Source data –

□ □ □ □ □ □ □

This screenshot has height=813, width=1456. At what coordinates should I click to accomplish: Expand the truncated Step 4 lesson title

□ □ □ □ □ □ □

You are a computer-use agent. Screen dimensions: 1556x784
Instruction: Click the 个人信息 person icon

□ □ □ □ □ □ □

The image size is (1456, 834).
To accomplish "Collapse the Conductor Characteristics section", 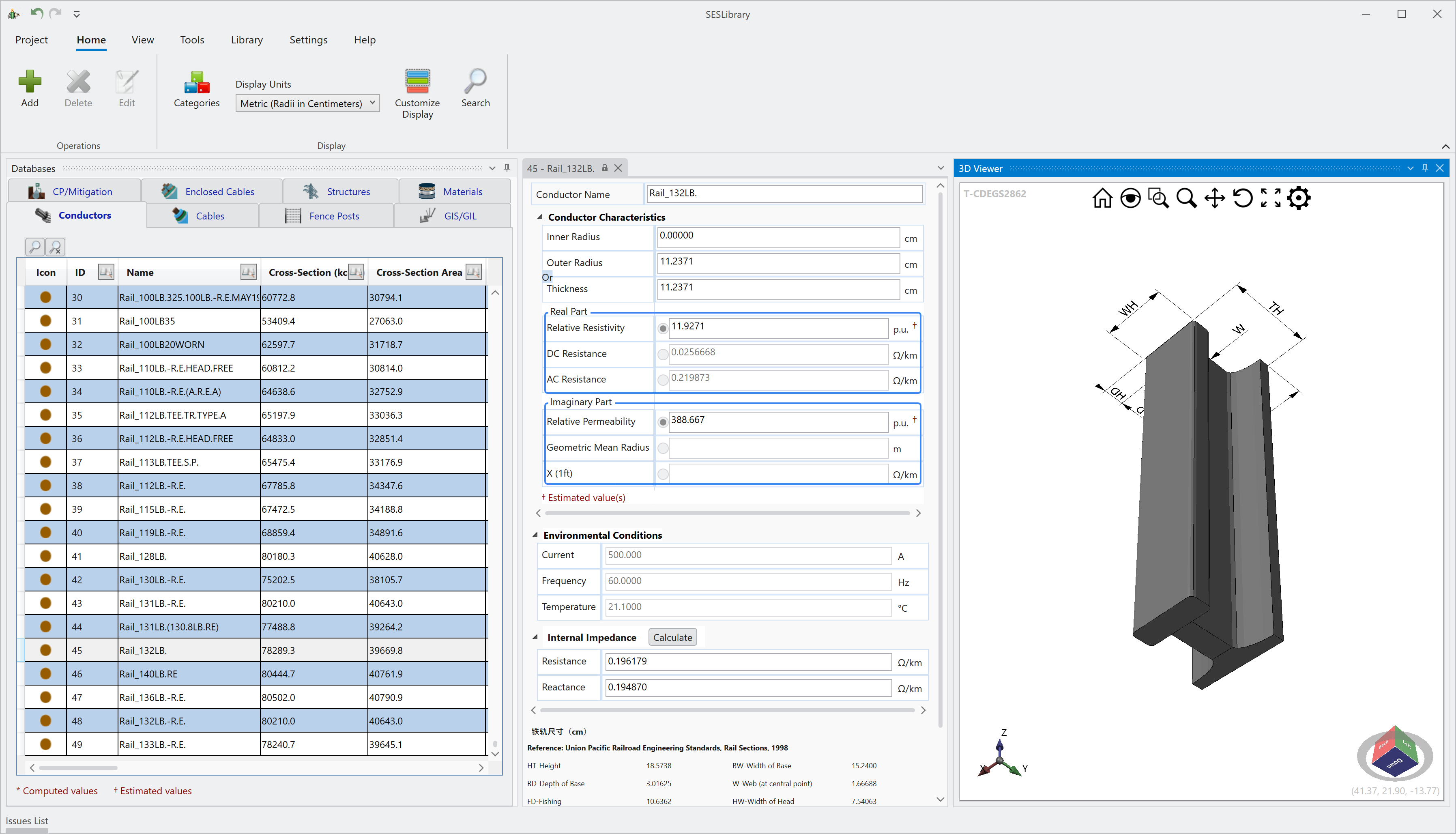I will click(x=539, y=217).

□ □ □ □ □ □ □

Your instructions – Given the data above, transcribe exactly the lines from the one containing "You are a computer-use" down to the one containing "Instruction: Click the 个人信息 person icon", and no others.

Your response –
You are a computer-use agent. Screen dimensions: 1556x784
Instruction: Click the 个人信息 person icon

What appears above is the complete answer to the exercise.